Simply changing the wording to "has at least 4 axes, and at least 17 buttons" would allow games that default to standard mapping inputs to work with devices that support additional capabilities, like racing wheels with standard-mapped controls in the middle.
Add support for multiple standard mappings per device.
Input controller idioms come and go. Some become entrenched in a generation's gamepads, and some fade away.
Assigning a single canonical mapping per device limits the discovery of useful structure. For example, an SNES controller, Wiimote, or Logitech Driving Force wheel wouldn't satisfy the "Standard Gamepad" mapping, but all of them have a directional pad. If there was a "Directional Pad" mapping, and devices implemented multiple mappings, then any game that relied on a Directional Pad would work out of the box.

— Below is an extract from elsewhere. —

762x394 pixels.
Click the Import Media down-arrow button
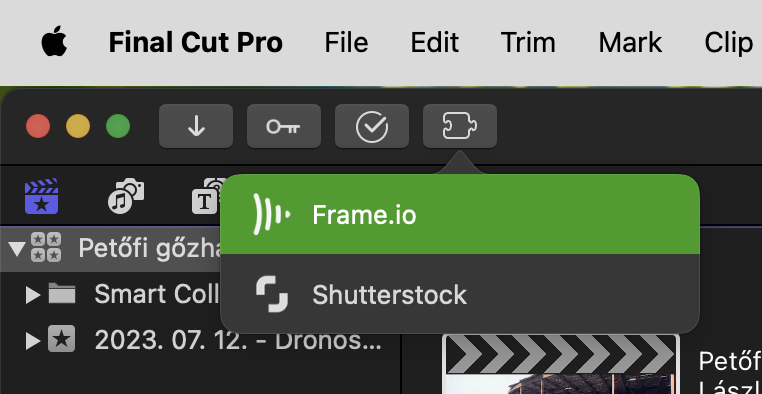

Add an event-based input mechanism.
The Gamepad API's sole input discovery mechanism relies on JavaScript polling the current gamepad state at high frequency to detect input events from the gamepad. For interactive applications like games, this is usually fine. However, polling at 60 Hz in JavaScript is excessive if you just need to know when a button was pressed. We don't poll for the mouse or keyboard events - why are gamepads different? If the argument is convenience, libraries can always offer that.
Moreover, underneath it all, some high-priority operating system thread is polling the device, and translating the current device state into an event stream. This is why, even though XInput is a polling-based API, if your game drops a few frames, button presses aren't lost.
For certain classes of problems, like mental chronometry, you need to know when the button press occurred so you can measure elapsed time within a millisecond or so. If JavaScript is polling button state, it doesn't know when the input event originated - perhaps 10-50 ms of latency has elapsed by the time it sees the button change - but the underlying high-priority polling thread knows. (Or at least has a better sense.)
Let's say I'm playing a game running at 10 Hz and I press a button to open a bit of UI. Display of the UI hitches (maybe WebGL textures are being uploaded), pausing the game's polling loop for one second or so, blocking requestAnimationFrame from polling the device. If the Gamepad API isn't polling the device at a higher frequency under the hood, any buttons pressed and released within that one second period would not register. So we have to assume that, to avoid missed button presses, they have to be queued. But, since only ONE change can be measured each frame, each press has to be queued for two frames (button DOWN, button UP).
Thus, even though the presses occurred at T, T+100ms, and T+200ms, JavaScript won't see them until T+1000ms, T+1200ms, and T+1400ms. In games that rely on high-precision gestures, this is the difference between it recognizing gestures even in the presence of frame drops, and it missing gestures entirely.
If you think dropped events aren't a problem in "real games", try playing SimCity 2013 on an average Mac sometime... The low frame rate would be completely tolerable except for the dropped events.
In contrast, an API where JavaScript would ask "Give me all the input events since I last asked" would associate a timestamp with each event, allowing for accurate combination recognition. If the Gamepad API is backed by Windows's Raw Input API, this data can be retrieved with GetMessageTime().
The Gamepad API is definitely a step in the right direction, but it feels like it ought to be a little lower-level and more general to avoid being yet another Almost Good web API.